Abstract-H.264/AVC applies a complex mode decision technique that has high computational complexity in order to reduce the temporal redundancies of video sequences. Several algorithms have been proposed in the literature in recent years with the aim of accelerating this part of the encoding process. Recently, with the emergence of many-core processors or accelerators, a new approach can be adopted for reducing the complexity of the H.264/AVC encoding algorithm. This paper focuses on reducing the inter prediction complexity adopted in H.264/AVC and proposes a GPU-based implementation using CUDA. Experimental results show that the proposed approach reduces the complexity by as much as 99% (100x of speedup) while maintaining the coding efficiency.
I. INTRODUCTION H.264/AVC [1] is the most recent predictive video compression standard that outperforms other previous existing video codecs [2] . The H.264/AVC standard builds on those previous coding standards to achieve a compression gain of about 50%, largely at the cost of increased encoder complexity [2] . These compression gains are mainly related to the variable and smaller block size motion compensation, improved entropy coding, multiple reference frames, and smaller block transform, among others.
On the other hand, in the past few years new heterogeneous architectures have been introduced into high-performance computing [3] . Examples of such architectures include Graphics Processing Units (GPUs).

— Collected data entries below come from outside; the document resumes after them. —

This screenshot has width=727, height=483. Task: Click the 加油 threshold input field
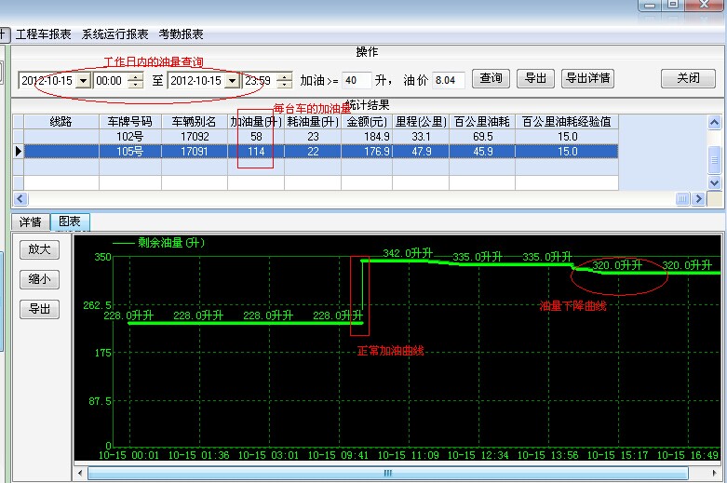(x=357, y=80)
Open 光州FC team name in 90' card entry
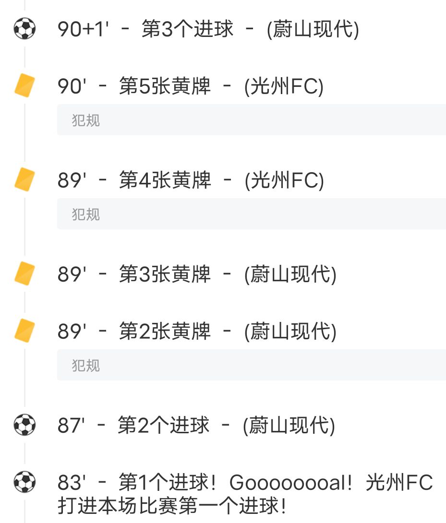Viewport: 446px width, 523px height. tap(284, 87)
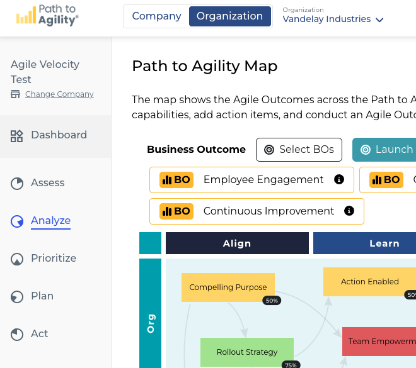416x368 pixels.
Task: Go to the Prioritize page
Action: tap(53, 259)
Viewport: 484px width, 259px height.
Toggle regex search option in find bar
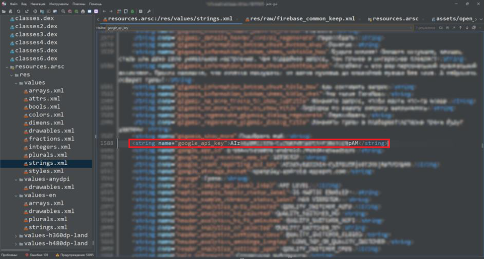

GPUs are small accelerator devices with hundreds of similar processing cores which are designed and organized with the goal of achieving higher performance. The hardware design also includes multiple cores, bigger memory sizes and better interconnection networks. GPUs are, thus, highly parallel and are normally used as a coprocessor to assist the Central Processing Unit (CPU) in computing massive data.
In order to assist programmers, the main GPU manufacturers provide them with different tools. In this sense Nvidia proposes a powerful GPU architecture called Compute Unified Device Architecture (CUDA) [4] . CUDA is basically a Single Instruction Multiple Data (SIMD) computing device.
At this point, this paper presents an implementation of a part of the H.264/AVC encoding algorithm in a GPU to assist the CPU. In fact, most of the complexity in H.264/AVC encoding algorithm is carried out by the inter prediction. This procedure removes temporal redundancies in video sequences. The Motion Estimation (ME) algorithm is developed as part of the H.264/AVC inter prediction and that is the most timeconsuming process. In the proposed algorithm, the ME algorithm is executed in parallel in the GPU. The ME procedure fits well in the SIMD philosophy because ME performs the same operations over a large amount of data. The proposed parallel-ME algorithm is optimized for CUDA architectures by using a large number of threads that can be executed over the GPU processing cores and can make good use of its resources. Therefore the execution time is higher reduced with negligible Rate -Distortion (RD) penalty. This drop in RD is mainly due to the Motion Vector (MV) prediction. The current Macro-Block (MB) could not access to the neighbouring predictions because they are being calculated in another processing unit. Thus, the present approach is further improved in order to mitigate the effect of these predictors which are the major impairment when the ME algorithm is run in parallel. The proposed algorithm efficiently builds in parallel a memory matrix that may also be read concurrently to generate an approximation to the optimal MB mode-coded partition as part of the inter prediction algorithm. This efficiently memory resources usage gives us the ability of using multiple reference frames for ME and high resolutions with reasonable execution time requirements. In this paper the performance evaluation is carried out for VGA resolutions and High Definition (HD) video sequences such as 720p. The results show a remarkably time reduction up to 99% with negligible coding efficiency penalty. Moreover, the proposed architecture outperforms one of the fastest ME algorithm proposed in the literature such as [5] in terms of coding efficiency and time savings.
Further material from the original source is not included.